- The Washington Times - Wednesday, March 25, 2026

President Trump’s moves to slash the IRS have severely dented the tax agency’s ability to harness artificial intelligence, according to a new audit.

The Government Accountability Office, Congress’ investigative arm, said staffing cuts have eviscerated key AI personnel, sapping the IRS’ ability to manage the tools it already uses, much less to expand in the way the agency had planned.

IRS’ procurement office, which handles contracts for AI tools or support, lost 40% of its staff last spring. The agency’s chief technology officer suspended 10 of its 11 projects after half of its team departed.



And the agency’s research and analytics unit lost 63 of its AI-focused employees early last year, blunting the IRS’ ability to explore new AI tools, GAO said.

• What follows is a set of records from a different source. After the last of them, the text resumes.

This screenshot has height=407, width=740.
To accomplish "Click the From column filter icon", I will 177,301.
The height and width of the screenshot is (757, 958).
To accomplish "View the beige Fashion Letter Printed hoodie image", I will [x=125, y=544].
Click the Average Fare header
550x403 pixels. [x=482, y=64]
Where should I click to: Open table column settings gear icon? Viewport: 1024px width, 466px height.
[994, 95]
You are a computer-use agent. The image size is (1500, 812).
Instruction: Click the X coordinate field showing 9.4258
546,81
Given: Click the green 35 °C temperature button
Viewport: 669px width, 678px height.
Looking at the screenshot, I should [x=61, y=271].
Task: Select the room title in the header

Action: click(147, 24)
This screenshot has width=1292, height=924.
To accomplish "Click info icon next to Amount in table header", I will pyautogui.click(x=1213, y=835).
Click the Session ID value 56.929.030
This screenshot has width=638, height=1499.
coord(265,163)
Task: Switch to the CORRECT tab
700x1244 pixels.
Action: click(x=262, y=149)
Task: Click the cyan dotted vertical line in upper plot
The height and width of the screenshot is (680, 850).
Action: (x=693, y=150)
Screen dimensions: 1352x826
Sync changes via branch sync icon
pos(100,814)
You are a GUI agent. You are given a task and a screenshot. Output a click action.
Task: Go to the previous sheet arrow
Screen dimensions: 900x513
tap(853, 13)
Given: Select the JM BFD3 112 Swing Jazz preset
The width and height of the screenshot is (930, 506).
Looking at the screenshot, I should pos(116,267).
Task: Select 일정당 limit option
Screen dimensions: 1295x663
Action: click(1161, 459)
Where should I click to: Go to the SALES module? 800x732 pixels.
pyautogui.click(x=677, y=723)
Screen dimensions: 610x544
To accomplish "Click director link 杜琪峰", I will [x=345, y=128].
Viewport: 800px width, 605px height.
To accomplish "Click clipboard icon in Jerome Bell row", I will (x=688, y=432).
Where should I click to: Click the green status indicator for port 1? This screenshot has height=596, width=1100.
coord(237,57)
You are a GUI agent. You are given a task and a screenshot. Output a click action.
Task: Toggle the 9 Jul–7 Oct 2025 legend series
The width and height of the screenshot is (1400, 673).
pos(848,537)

It adds up to a “skills gap” that “could be hard to close.”

“IRS’s capacity for using and overseeing its large inventory of AI was significantly affected in 2025 amid changes to resource levels and government-wide guidance,” the audit concluded. “Staffing reductions and other changes began affecting IRS’s efforts to develop, procure, and use AI.”

The IRS has been in the middle of a tug-of-war between Democrats and Republicans.

Under President Biden, the agency saw an infusion of tens of billions of dollars, and it went into 2025 with big plans for AI.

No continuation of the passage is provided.